Ein aufgeschlitzter Feininger

26.09.2017PREP: Ein aufgeschlitzter Feininger – und die Suche nach dem Grund

MacKenzie Mallon ist die Spezialistin für Provenienzen am Nelson-Atkins Museum of Art in Kansas City und nimmt dieses Jahr am Deutsch-Amerikanischen Austauschprogramm zur Provenienzforschung (PREP) teil. Sie hat mit uns über ihre Forschung an einem Werk von Lionel Feininger gesprochen, für die sie auch Informationen aus dem Zentralarchiv nutzte.

Das Interview führte Birgit Jöbstl

MacKenzie Mallon
MacKenzie Mallon © privat

MacKenzie Mallon, Sie arbeiten als Spezialistin für Provenienzen am Nelson-Atkins Museum of Art. Könnten Sie kurz erklären, was für ein Museum das ist und was dort gesammelt wird?

Das Nelson-Atkins ist ein Universalmuseum. Wir sammeln Objekte von Kulturen aus der ganzen Welt, von der Antike bis heute. Neben unserer europäischen und unserer amerikanischen Sammlung sind wir besonders bekannt für unsere chinesische Kunst und die Fotografiesammlung.

Was ist Ihr Arbeitsgebiet im Museum?

Mein Spezialgebiet im Nelson-Atkins Museum ist die Erforschung von Provenienzen aus der NS-Zeit. Ich habe ein Langzeitprojekt, in dem ich alle europäischen Werke in unserer Sammlung erforsche, bei denen die Provenienz für die Zeit von 1933 bis 1945 noch nicht vollständig ist. Ich arbeite auch an besonderen Einzelprojekten, wenn Fragen auftauchen, etwa bei Erwerbungen oder wenn wir auf irgendetwas stoßen, über das wir mehr Informationen brauchen. Alle Abteilungen bei uns betreiben Provenienzforschung. Ich bin auch dafür da, ihnen bei Problemen zu helfen und sie bei ihrer Recherche zu unterstützen.
= = = = = = =
Aufgabe
Gib aus dem Interview zur Provenienzforschung den Abschnitt wörtlich wieder, der mit „MacKenzie Mallon, Sie“ beginnt und bis einschließlich „und die Fotografiesammlung.“ reicht. Die Auflistung stammt aus einer anderen Quelle als das Interview.

Datenteil
= = = = = = =
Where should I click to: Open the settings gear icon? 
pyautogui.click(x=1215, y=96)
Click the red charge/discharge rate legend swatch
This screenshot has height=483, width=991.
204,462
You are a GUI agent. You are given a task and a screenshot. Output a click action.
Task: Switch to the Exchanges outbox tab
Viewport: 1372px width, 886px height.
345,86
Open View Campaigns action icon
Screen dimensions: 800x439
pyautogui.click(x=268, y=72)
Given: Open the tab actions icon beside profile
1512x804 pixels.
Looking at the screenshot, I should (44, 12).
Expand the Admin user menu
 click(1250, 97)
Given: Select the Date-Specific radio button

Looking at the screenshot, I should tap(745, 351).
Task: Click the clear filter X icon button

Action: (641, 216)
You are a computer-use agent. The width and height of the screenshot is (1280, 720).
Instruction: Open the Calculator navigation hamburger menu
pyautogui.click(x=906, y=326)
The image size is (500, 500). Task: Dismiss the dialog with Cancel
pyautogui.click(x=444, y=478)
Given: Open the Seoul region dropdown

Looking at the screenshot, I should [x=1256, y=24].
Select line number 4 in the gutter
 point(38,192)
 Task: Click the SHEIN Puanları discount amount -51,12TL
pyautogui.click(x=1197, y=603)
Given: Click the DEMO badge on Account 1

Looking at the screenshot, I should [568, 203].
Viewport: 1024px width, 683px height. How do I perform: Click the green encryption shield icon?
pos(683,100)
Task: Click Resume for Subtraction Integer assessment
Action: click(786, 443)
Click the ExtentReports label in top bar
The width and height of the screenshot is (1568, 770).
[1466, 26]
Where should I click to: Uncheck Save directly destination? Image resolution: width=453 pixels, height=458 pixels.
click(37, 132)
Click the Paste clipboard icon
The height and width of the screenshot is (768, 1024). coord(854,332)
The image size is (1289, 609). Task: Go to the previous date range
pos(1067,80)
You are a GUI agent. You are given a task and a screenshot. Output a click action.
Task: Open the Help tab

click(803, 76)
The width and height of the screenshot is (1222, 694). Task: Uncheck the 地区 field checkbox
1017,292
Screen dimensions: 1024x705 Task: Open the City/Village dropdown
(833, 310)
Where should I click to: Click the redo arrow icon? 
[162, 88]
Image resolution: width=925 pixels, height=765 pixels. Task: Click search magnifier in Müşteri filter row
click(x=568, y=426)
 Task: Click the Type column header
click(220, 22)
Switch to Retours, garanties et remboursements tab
= = = = = = =
Antwort
MacKenzie Mallon, Sie arbeiten als Spezialistin für Provenienzen am Nelson-Atkins Museum of Art. Könnten Sie kurz erklären, was für ein Museum das ist und was dort gesammelt wird?

Das Nelson-Atkins ist ein Universalmuseum. Wir sammeln Objekte von Kulturen aus der ganzen Welt, von der Antike bis heute. Neben unserer europäischen und unserer amerikanischen Sammlung sind wir besonders bekannt für unsere chinesische Kunst und die Fotografiesammlung.